# IL Gov. Quinn Vetoes HB 4075



## CHIUBERX (Aug 23, 2014)

City rideshare regulations go into effect on Tuesday. They include a minimum age, driver's license requirements and a clean driving record. 
But when do these regulations actually be implemented and how many drivers did really get their chauffeur license, and will the app sign us offline after 10 hour shift? 

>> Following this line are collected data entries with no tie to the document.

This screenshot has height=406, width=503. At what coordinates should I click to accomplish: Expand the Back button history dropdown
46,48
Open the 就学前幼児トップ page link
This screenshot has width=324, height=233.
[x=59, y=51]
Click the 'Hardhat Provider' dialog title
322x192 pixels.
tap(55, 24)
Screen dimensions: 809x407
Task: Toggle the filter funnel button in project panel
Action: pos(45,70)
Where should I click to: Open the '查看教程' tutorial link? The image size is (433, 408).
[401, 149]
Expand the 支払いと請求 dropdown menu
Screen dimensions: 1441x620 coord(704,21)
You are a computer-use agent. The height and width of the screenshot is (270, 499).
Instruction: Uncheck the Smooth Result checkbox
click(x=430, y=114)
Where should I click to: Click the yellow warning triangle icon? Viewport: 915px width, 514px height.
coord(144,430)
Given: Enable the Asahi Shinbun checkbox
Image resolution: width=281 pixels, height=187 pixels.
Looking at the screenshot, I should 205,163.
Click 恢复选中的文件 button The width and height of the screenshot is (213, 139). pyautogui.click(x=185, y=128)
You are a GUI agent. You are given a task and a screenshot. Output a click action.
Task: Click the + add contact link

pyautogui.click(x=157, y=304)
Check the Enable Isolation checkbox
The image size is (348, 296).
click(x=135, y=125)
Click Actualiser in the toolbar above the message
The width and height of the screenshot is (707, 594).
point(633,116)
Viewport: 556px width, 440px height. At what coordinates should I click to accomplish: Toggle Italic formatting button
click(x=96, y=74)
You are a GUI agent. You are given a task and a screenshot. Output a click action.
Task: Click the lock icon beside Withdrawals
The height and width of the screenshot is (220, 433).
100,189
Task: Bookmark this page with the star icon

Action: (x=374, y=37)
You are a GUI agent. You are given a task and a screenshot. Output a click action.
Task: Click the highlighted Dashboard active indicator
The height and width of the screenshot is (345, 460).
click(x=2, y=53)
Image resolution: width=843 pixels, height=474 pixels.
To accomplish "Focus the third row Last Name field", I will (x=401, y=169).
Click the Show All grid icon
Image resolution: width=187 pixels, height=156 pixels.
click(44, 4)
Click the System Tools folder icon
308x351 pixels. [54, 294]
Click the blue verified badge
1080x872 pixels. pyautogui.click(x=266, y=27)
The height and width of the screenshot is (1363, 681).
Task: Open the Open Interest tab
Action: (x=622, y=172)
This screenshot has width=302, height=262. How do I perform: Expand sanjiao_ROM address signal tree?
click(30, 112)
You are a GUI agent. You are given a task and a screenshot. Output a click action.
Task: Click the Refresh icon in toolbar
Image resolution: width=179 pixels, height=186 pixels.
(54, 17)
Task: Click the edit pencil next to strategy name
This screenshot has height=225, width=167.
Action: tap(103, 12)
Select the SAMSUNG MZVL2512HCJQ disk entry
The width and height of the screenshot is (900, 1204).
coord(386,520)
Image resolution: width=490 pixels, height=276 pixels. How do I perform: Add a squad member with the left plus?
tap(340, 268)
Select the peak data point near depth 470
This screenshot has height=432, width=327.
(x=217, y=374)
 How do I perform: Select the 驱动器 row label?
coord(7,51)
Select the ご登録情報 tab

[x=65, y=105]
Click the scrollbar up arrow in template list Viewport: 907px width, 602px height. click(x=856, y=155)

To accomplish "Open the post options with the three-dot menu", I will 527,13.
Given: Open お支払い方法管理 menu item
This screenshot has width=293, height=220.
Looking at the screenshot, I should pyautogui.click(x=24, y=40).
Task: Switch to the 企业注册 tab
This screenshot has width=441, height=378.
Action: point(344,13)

Class A – Companies with company-wide driver averages of 20 hours or less per week 
logged into the application will need to get City approval of their background check, 
driver training, vehicle inspection, and zero tolerance drug policies. The license fee will 
be $10,000. No chauffeur licenses will be required for drivers for Class A companies.
Class B – Drivers for companies with company-wide driver averages of more than 20 
hours a week logged into the application will be required to get public chauffer licenses. 
The City will conduct the background check and drug test and companies will be 
required to get an annual 3rd party, 21-point inspection of all vehicles. Like Liveries, 
vehicles in this class have an age limit of 6 years and must past annual inspections by 
the City to operate up to 8 years. The companies will need to obtain City approval for 
their driver training process. License fee is $25,000.


----------



## chitown69 (Aug 23, 2014)

i have this chauffeur licenses already,if the rates stay the way they are,what's the point of off it anyhow?
And who is to pay this fee,us or uber,
It's all unclear to me


----------



## CHIUBERX (Aug 23, 2014)

Uber has to pay that fee, were you driving a taxi before doing UberX/Lyft?


----------



## chitown69 (Aug 23, 2014)

@CHIUBERX ,NO have not ,got it like 3 months ago


----------



## CHIUBERX (Aug 23, 2014)

What's the process like, and how long does it take to get it ?


----------



## chitown69 (Aug 23, 2014)

well,from start to finish,maybe 2-3 months


----------



## chi1cabby (May 28, 2014)

CHIUBERX said:


> City rideshare regulations go into effect on Tuesday. They include a minimum age, driver's license requirements and a clean driving record.
> But when do these regulations actually be implemented and how many drivers did really get their chauffeur license, and will the app sign us offline after 10 hour shift?
> 
> Class A - Companies with company-wide driver averages of 20 hours or less per week
> ...


Chicago drivers, please read update #6 of this article.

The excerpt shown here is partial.